(PROVIDED INFORMATION)

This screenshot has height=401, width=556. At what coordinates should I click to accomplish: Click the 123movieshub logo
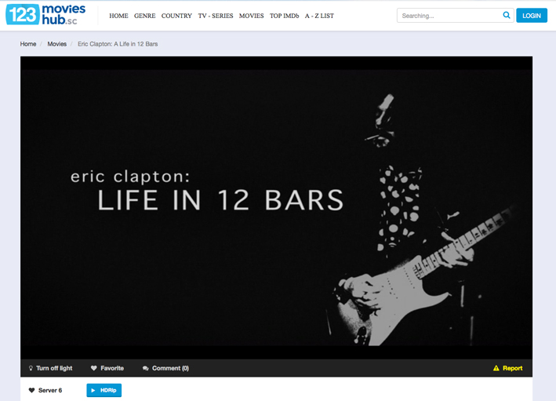point(45,15)
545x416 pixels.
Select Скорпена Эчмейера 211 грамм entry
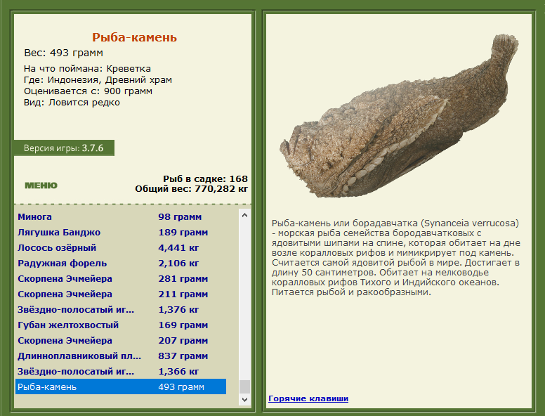[x=121, y=294]
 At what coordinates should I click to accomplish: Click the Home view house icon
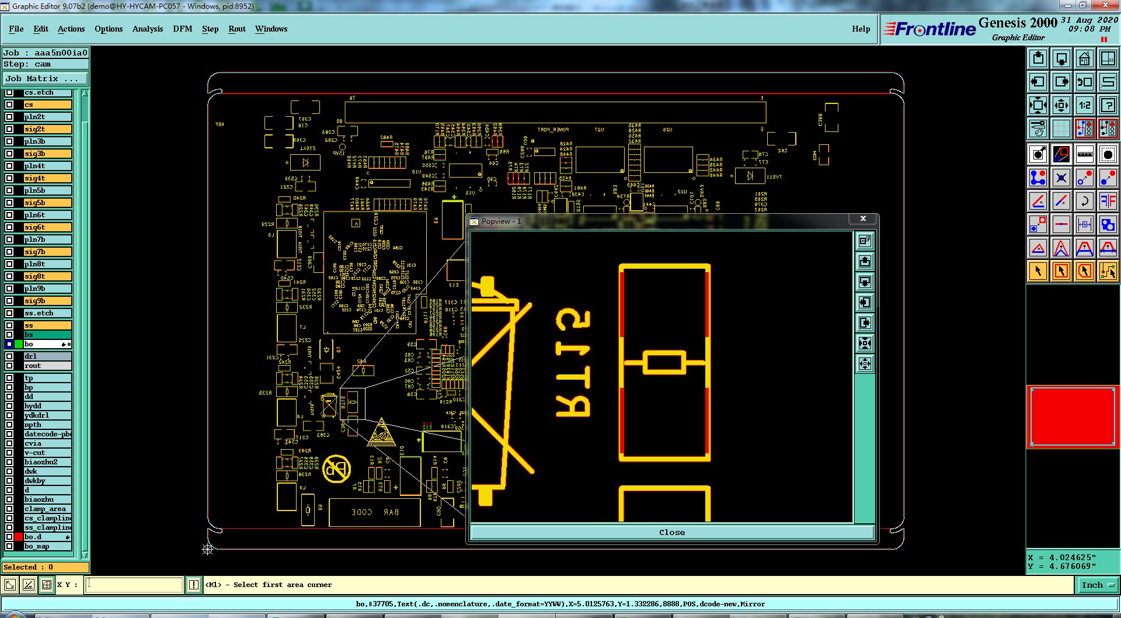[1084, 58]
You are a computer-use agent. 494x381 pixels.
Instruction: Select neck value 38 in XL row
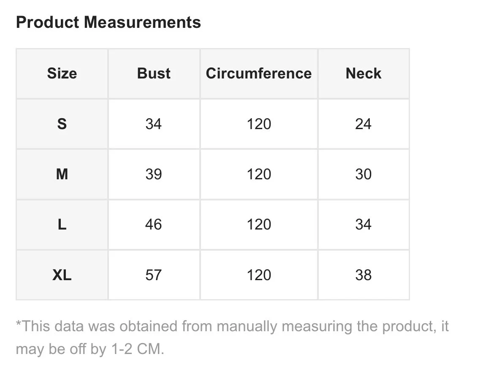tap(363, 275)
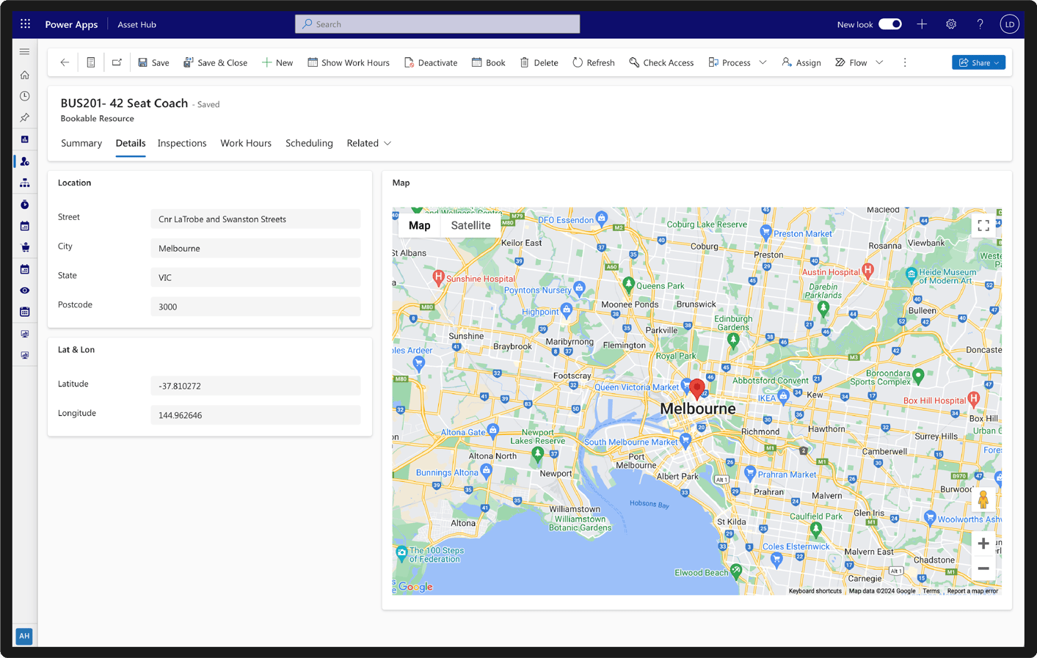Switch to the Inspections tab
This screenshot has height=658, width=1037.
pyautogui.click(x=182, y=143)
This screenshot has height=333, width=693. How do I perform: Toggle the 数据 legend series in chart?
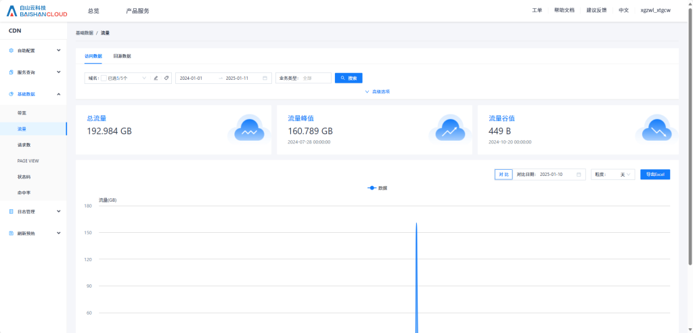click(x=377, y=187)
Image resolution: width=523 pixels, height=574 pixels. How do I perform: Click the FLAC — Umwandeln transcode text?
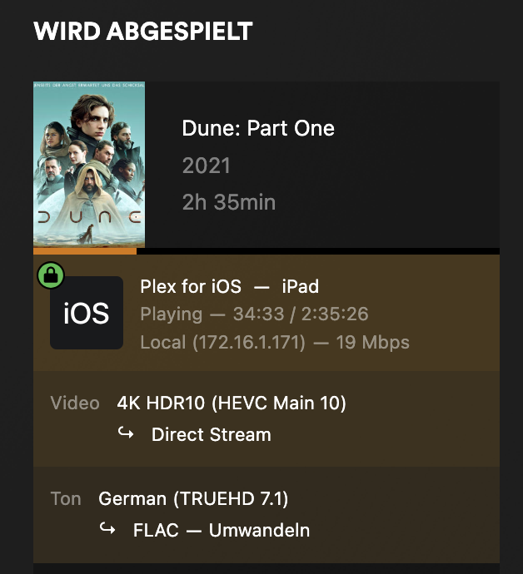click(x=221, y=530)
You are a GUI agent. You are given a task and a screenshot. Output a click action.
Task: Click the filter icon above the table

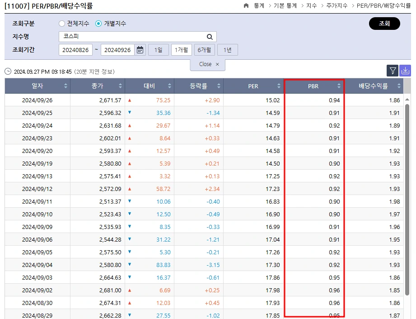(392, 71)
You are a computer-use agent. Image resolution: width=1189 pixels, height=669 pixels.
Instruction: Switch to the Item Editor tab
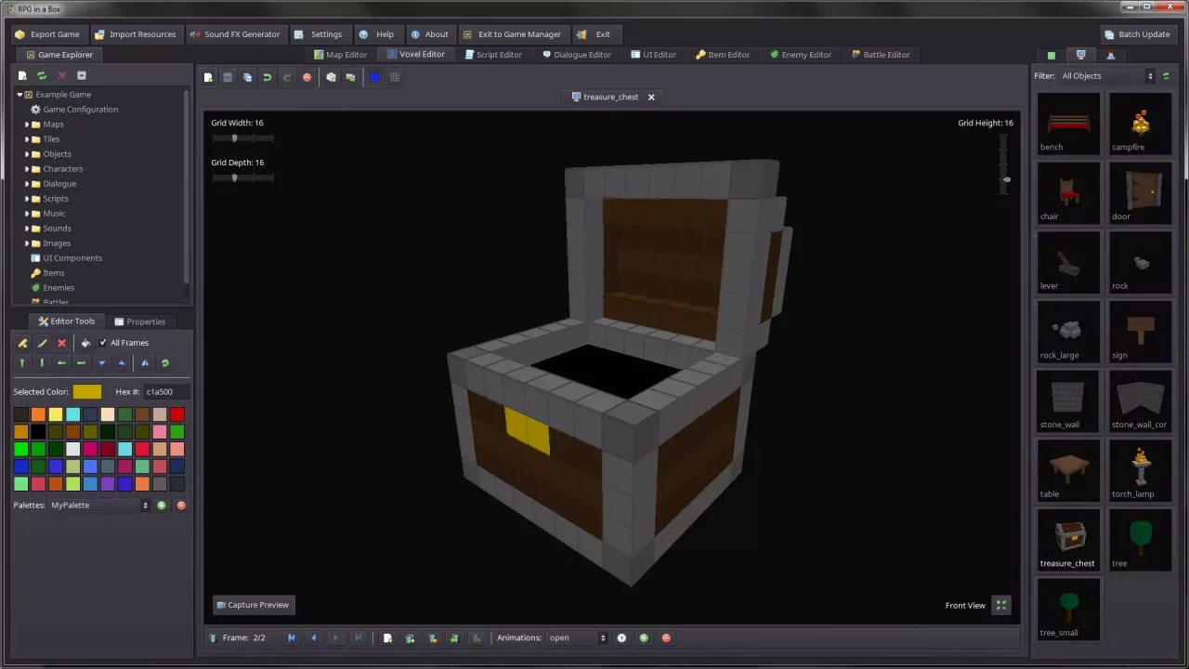tap(723, 54)
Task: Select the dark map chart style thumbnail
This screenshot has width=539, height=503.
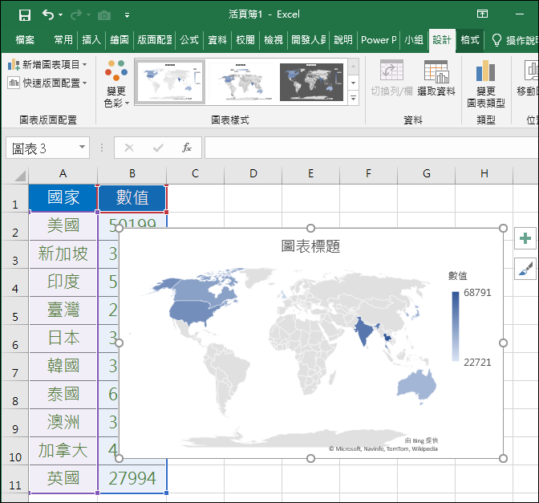Action: click(311, 81)
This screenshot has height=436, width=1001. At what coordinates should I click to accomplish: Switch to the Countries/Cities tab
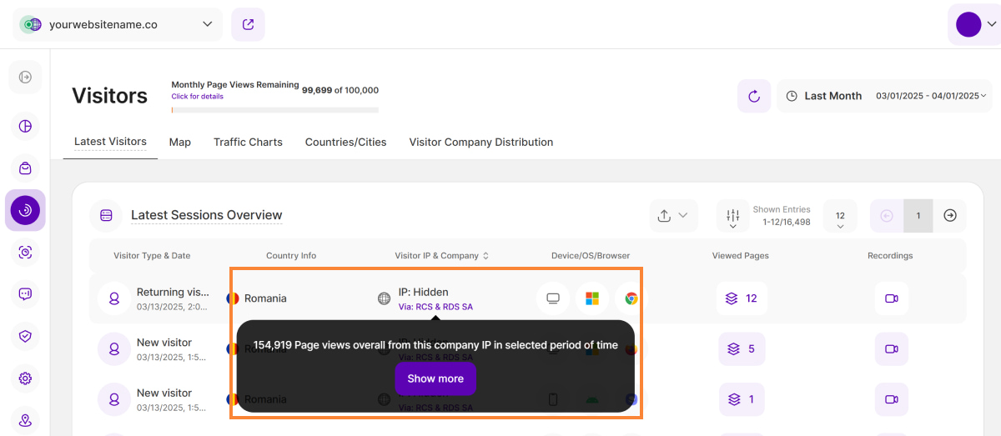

(End PROVIDED INFORMATION)

» ABOUT THIS EXERCISE:
Repeat nothing but the lines from the one containing "Instruction: Switch to the Item Editor tab" through the end of the entries, exactly, and skip the pictures.

» RESULT OF THE TASK:
Instruction: Switch to the Item Editor tab
tap(723, 54)
Task: Select the dark map chart style thumbnail
This screenshot has width=539, height=503.
Action: click(311, 81)
This screenshot has height=436, width=1001. At what coordinates should I click to accomplish: Switch to the Countries/Cities tab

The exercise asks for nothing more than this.